> [Action item] When a line in the material beneath includes the word "header", add it to the count, and report the count alone.

———

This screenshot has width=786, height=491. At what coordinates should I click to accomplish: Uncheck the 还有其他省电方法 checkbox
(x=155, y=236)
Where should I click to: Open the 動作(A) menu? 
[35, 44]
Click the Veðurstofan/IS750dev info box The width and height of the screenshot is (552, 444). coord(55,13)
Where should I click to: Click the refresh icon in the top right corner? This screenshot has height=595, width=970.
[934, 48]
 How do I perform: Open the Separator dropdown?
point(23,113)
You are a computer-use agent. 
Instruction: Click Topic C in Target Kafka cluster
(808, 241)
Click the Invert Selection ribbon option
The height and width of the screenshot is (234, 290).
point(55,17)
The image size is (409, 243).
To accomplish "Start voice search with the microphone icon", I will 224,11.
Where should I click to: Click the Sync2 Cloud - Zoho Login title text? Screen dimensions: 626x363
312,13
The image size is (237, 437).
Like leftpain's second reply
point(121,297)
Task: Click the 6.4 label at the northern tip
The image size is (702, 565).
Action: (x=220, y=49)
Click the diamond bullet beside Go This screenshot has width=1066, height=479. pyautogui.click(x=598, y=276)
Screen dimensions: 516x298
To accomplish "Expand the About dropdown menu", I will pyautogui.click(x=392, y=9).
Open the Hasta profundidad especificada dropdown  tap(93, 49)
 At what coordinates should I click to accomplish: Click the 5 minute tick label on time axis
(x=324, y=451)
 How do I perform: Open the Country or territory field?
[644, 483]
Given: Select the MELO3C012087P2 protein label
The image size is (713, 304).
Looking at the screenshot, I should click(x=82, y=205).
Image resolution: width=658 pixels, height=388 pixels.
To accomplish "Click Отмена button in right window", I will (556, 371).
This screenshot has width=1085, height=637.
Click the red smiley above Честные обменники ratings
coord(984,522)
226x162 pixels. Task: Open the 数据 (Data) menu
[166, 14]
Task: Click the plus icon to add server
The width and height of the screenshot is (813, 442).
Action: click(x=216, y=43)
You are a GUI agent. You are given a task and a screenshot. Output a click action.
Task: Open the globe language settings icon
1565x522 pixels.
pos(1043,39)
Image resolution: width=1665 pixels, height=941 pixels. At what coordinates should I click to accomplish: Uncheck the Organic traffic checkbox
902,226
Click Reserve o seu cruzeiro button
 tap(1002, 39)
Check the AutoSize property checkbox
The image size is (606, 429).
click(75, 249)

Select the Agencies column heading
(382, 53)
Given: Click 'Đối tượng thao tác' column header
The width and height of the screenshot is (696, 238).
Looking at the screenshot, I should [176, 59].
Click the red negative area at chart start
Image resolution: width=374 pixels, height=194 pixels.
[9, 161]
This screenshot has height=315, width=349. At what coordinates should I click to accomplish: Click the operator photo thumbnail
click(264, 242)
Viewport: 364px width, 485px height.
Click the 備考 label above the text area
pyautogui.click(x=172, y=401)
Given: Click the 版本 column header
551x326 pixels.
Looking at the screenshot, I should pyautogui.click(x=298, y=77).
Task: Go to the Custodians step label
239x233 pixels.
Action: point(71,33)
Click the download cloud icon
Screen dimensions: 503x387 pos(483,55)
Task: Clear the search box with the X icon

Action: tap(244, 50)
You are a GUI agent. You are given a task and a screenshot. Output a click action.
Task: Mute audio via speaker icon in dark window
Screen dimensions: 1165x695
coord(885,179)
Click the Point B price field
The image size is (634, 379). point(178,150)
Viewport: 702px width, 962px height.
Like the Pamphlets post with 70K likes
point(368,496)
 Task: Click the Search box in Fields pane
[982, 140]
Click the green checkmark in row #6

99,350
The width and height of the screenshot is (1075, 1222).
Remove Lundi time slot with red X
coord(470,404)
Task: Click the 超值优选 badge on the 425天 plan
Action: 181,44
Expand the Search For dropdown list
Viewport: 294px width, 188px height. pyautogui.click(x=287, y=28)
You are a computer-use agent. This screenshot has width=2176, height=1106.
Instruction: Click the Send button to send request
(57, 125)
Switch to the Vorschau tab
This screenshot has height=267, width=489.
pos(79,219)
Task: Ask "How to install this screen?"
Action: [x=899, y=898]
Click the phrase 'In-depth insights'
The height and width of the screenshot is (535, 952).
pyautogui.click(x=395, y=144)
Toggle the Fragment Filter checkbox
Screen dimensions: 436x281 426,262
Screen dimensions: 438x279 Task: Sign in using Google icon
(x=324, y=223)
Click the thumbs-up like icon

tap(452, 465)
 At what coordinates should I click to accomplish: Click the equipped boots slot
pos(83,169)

———

> [Result] 2